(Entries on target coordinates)

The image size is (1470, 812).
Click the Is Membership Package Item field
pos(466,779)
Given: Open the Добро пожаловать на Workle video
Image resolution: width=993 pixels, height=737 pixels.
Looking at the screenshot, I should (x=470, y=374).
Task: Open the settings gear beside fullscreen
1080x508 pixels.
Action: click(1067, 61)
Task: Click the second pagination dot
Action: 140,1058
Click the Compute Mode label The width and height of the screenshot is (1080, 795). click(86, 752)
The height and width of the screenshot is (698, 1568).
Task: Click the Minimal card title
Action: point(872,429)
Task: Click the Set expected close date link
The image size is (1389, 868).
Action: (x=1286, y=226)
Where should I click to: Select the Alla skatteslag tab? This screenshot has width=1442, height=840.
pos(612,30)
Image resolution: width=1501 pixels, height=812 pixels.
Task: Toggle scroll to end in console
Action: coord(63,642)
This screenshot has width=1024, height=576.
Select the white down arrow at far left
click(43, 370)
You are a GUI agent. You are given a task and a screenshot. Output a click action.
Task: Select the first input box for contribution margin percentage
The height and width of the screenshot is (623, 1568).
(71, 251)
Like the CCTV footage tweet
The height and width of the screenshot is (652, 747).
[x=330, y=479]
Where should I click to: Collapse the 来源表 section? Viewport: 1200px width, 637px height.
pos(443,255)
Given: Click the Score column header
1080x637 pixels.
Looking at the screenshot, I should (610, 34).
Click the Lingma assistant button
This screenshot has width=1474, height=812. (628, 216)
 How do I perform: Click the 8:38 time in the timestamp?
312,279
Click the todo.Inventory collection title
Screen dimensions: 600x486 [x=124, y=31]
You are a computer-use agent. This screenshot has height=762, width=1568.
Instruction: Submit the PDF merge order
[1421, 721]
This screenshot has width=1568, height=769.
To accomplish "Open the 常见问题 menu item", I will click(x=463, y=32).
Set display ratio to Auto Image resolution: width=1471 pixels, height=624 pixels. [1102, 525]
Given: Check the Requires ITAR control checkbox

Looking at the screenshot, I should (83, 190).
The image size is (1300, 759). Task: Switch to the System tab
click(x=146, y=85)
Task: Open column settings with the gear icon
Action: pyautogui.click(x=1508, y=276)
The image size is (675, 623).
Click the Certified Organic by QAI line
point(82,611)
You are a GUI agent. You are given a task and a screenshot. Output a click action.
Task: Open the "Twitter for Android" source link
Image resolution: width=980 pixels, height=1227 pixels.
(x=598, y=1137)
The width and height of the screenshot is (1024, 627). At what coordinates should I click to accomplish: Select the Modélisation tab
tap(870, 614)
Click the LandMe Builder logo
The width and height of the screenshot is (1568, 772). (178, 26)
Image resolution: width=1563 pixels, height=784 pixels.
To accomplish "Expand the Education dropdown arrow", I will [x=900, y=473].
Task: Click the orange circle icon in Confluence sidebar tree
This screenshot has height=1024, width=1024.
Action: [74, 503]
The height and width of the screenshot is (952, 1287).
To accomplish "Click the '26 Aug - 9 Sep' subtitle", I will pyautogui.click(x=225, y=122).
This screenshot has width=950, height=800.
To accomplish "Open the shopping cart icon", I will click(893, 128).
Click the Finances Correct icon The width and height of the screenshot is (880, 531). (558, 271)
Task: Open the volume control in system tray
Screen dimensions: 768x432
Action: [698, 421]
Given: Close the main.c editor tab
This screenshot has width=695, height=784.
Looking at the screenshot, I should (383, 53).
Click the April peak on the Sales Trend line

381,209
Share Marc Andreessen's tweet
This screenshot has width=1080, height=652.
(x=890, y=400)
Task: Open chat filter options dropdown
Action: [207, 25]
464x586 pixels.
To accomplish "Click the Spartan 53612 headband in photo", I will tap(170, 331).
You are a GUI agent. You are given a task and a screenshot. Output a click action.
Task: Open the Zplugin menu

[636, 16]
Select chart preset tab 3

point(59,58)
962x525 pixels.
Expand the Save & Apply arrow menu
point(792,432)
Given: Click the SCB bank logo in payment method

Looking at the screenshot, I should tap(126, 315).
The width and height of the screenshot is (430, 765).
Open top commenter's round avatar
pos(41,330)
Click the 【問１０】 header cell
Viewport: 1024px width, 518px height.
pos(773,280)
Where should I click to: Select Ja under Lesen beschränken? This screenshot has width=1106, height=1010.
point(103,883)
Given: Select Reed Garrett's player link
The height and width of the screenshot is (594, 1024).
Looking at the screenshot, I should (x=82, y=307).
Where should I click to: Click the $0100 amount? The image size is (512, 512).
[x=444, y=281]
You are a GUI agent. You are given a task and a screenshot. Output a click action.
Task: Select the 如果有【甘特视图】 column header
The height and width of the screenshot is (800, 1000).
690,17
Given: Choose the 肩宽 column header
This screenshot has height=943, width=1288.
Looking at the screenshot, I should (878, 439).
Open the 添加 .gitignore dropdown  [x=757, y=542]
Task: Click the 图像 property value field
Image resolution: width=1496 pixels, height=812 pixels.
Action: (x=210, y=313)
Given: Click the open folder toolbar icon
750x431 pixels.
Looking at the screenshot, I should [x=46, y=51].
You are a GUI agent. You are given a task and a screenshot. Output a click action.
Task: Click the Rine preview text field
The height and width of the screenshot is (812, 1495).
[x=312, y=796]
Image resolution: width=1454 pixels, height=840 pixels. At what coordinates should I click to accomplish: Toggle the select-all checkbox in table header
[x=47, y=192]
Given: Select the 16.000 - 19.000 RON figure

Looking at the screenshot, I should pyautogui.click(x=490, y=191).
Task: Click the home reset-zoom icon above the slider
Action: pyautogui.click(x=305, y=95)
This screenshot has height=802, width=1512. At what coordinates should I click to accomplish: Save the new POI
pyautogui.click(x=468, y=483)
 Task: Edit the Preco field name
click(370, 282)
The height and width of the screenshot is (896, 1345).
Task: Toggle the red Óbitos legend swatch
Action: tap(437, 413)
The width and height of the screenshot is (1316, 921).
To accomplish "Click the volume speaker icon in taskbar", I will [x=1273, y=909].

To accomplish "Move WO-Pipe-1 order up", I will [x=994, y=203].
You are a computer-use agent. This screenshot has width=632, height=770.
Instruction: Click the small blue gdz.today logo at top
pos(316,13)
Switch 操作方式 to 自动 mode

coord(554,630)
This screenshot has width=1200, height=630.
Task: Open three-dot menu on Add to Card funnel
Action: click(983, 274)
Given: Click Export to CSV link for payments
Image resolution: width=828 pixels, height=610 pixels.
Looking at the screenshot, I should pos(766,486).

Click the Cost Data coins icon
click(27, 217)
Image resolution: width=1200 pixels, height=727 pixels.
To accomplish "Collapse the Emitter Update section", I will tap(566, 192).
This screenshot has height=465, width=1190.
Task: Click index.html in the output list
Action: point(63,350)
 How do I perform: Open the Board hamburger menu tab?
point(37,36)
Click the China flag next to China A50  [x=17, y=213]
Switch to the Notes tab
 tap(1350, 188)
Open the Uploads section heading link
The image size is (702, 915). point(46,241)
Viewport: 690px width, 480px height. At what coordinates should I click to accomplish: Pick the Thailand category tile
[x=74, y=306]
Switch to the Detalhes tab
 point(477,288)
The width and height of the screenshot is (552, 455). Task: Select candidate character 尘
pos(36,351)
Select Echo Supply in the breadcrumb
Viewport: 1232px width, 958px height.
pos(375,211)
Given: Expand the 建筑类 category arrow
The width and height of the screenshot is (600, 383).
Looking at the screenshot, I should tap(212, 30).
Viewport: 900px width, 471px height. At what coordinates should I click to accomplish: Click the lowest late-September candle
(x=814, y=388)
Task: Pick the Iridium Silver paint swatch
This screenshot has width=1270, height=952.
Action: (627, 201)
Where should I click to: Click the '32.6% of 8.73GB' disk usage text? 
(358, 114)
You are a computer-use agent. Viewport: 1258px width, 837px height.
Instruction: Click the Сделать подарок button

*OBJECTIVE*:
Update all of the items so that "Where should I click to:" becomes "Where do I click to:" wherever it occurs, with nothing else changed.

*TASK RESPONSE*:
The image size is (1470, 812).
Click the Is Membership Package Item field
pos(466,779)
Given: Open the Добро пожаловать на Workle video
Image resolution: width=993 pixels, height=737 pixels.
Looking at the screenshot, I should (x=470, y=374).
Task: Open the settings gear beside fullscreen
1080x508 pixels.
Action: click(1067, 61)
Task: Click the second pagination dot
Action: 140,1058
Click the Compute Mode label The width and height of the screenshot is (1080, 795). click(86, 752)
The height and width of the screenshot is (698, 1568).
Task: Click the Minimal card title
Action: point(872,429)
Task: Click the Set expected close date link
The image size is (1389, 868).
Action: (x=1286, y=226)
Where do I click to: Select the Alla skatteslag tab? This screenshot has width=1442, height=840.
pos(612,30)
Image resolution: width=1501 pixels, height=812 pixels.
Task: Toggle scroll to end in console
Action: coord(63,642)
This screenshot has width=1024, height=576.
Select the white down arrow at far left
click(43, 370)
You are a GUI agent. You are given a task and a screenshot. Output a click action.
Task: Select the first input box for contribution margin percentage
The height and width of the screenshot is (623, 1568).
(71, 251)
Like the CCTV footage tweet
The height and width of the screenshot is (652, 747).
[x=330, y=479]
Where do I click to: Collapse the 来源表 section? Viewport: 1200px width, 637px height.
pos(443,255)
Given: Click the Score column header
1080x637 pixels.
Looking at the screenshot, I should (610, 34).
Click the Lingma assistant button
This screenshot has width=1474, height=812. (628, 216)
 How do I perform: Click the 8:38 time in the timestamp?
312,279
Click the todo.Inventory collection title
Screen dimensions: 600x486 [x=124, y=31]
You are a computer-use agent. This screenshot has height=762, width=1568.
Instruction: Submit the PDF merge order
[1421, 721]
This screenshot has width=1568, height=769.
To accomplish "Open the 常见问题 menu item", I will click(x=463, y=32).
Set display ratio to Auto Image resolution: width=1471 pixels, height=624 pixels. [1102, 525]
Given: Check the Requires ITAR control checkbox

Looking at the screenshot, I should (83, 190).
The image size is (1300, 759). Task: Switch to the System tab
click(x=146, y=85)
Task: Open column settings with the gear icon
Action: pyautogui.click(x=1508, y=276)
The image size is (675, 623).
Click the Certified Organic by QAI line
point(82,611)
You are a GUI agent. You are given a task and a screenshot. Output a click action.
Task: Open the "Twitter for Android" source link
Image resolution: width=980 pixels, height=1227 pixels.
(x=598, y=1137)
The width and height of the screenshot is (1024, 627). At what coordinates should I click to accomplish: Select the Modélisation tab
tap(870, 614)
Click the LandMe Builder logo
The width and height of the screenshot is (1568, 772). (178, 26)
Image resolution: width=1563 pixels, height=784 pixels.
To accomplish "Expand the Education dropdown arrow", I will [x=900, y=473].
Task: Click the orange circle icon in Confluence sidebar tree
This screenshot has height=1024, width=1024.
Action: [74, 503]
The height and width of the screenshot is (952, 1287).
To accomplish "Click the '26 Aug - 9 Sep' subtitle", I will pyautogui.click(x=225, y=122).
This screenshot has width=950, height=800.
To accomplish "Open the shopping cart icon", I will click(893, 128).
Click the Finances Correct icon The width and height of the screenshot is (880, 531). (558, 271)
Task: Open the volume control in system tray
Screen dimensions: 768x432
Action: [698, 421]
Given: Close the main.c editor tab
This screenshot has width=695, height=784.
Looking at the screenshot, I should (383, 53).
Click the April peak on the Sales Trend line

381,209
Share Marc Andreessen's tweet
This screenshot has width=1080, height=652.
(x=890, y=400)
Task: Open chat filter options dropdown
Action: [207, 25]
464x586 pixels.
To accomplish "Click the Spartan 53612 headband in photo", I will tap(170, 331).
You are a GUI agent. You are given a task and a screenshot. Output a click action.
Task: Open the Zplugin menu

[636, 16]
Select chart preset tab 3

point(59,58)
962x525 pixels.
Expand the Save & Apply arrow menu
point(792,432)
Given: Click the SCB bank logo in payment method

Looking at the screenshot, I should tap(126, 315).
The width and height of the screenshot is (430, 765).
Open top commenter's round avatar
pos(41,330)
Click the 【問１０】 header cell
Viewport: 1024px width, 518px height.
pos(773,280)
Where do I click to: Select Ja under Lesen beschränken? This screenshot has width=1106, height=1010.
point(103,883)
Given: Select Reed Garrett's player link
The height and width of the screenshot is (594, 1024).
Looking at the screenshot, I should (x=82, y=307).
Where do I click to: Click the $0100 amount? The image size is (512, 512).
[x=444, y=281]
You are a GUI agent. You are given a task and a screenshot. Output a click action.
Task: Select the 如果有【甘特视图】 column header
The height and width of the screenshot is (800, 1000).
690,17
Given: Choose the 肩宽 column header
This screenshot has height=943, width=1288.
Looking at the screenshot, I should (878, 439).
Open the 添加 .gitignore dropdown  [x=757, y=542]
Task: Click the 图像 property value field
Image resolution: width=1496 pixels, height=812 pixels.
Action: (x=210, y=313)
Given: Click the open folder toolbar icon
750x431 pixels.
Looking at the screenshot, I should [x=46, y=51].
You are a GUI agent. You are given a task and a screenshot. Output a click action.
Task: Click the Rine preview text field
The height and width of the screenshot is (812, 1495).
[x=312, y=796]
Image resolution: width=1454 pixels, height=840 pixels. At what coordinates should I click to accomplish: Toggle the select-all checkbox in table header
[x=47, y=192]
Given: Select the 16.000 - 19.000 RON figure

Looking at the screenshot, I should pyautogui.click(x=490, y=191).
Task: Click the home reset-zoom icon above the slider
Action: pyautogui.click(x=305, y=95)
This screenshot has height=802, width=1512. At what coordinates should I click to accomplish: Save the new POI
pyautogui.click(x=468, y=483)
 Task: Edit the Preco field name
click(370, 282)
The height and width of the screenshot is (896, 1345).
Task: Toggle the red Óbitos legend swatch
Action: tap(437, 413)
The width and height of the screenshot is (1316, 921).
To accomplish "Click the volume speaker icon in taskbar", I will [x=1273, y=909].

To accomplish "Move WO-Pipe-1 order up", I will [x=994, y=203].
You are a computer-use agent. This screenshot has width=632, height=770.
Instruction: Click the small blue gdz.today logo at top
pos(316,13)
Switch 操作方式 to 自动 mode

coord(554,630)
This screenshot has width=1200, height=630.
Task: Open three-dot menu on Add to Card funnel
Action: click(983, 274)
Given: Click Export to CSV link for payments
Image resolution: width=828 pixels, height=610 pixels.
Looking at the screenshot, I should pos(766,486).

Click the Cost Data coins icon
click(27, 217)
Image resolution: width=1200 pixels, height=727 pixels.
To accomplish "Collapse the Emitter Update section", I will tap(566, 192).
This screenshot has height=465, width=1190.
Task: Click index.html in the output list
Action: point(63,350)
 How do I perform: Open the Board hamburger menu tab?
point(37,36)
Click the China flag next to China A50  [x=17, y=213]
Switch to the Notes tab
 tap(1350, 188)
Open the Uploads section heading link
The image size is (702, 915). point(46,241)
Viewport: 690px width, 480px height. At what coordinates should I click to accomplish: Pick the Thailand category tile
[x=74, y=306]
Switch to the Detalhes tab
 point(477,288)
The width and height of the screenshot is (552, 455). Task: Select candidate character 尘
pos(36,351)
Select Echo Supply in the breadcrumb
Viewport: 1232px width, 958px height.
pos(375,211)
Given: Expand the 建筑类 category arrow
The width and height of the screenshot is (600, 383).
Looking at the screenshot, I should tap(212, 30).
Viewport: 900px width, 471px height. At what coordinates should I click to accomplish: Click the lowest late-September candle
(x=814, y=388)
Task: Pick the Iridium Silver paint swatch
This screenshot has width=1270, height=952.
Action: (627, 201)
Where do I click to: Click the '32.6% of 8.73GB' disk usage text? 
(358, 114)
You are a computer-use agent. Viewport: 1258px width, 837px height.
Instruction: Click the Сделать подарок button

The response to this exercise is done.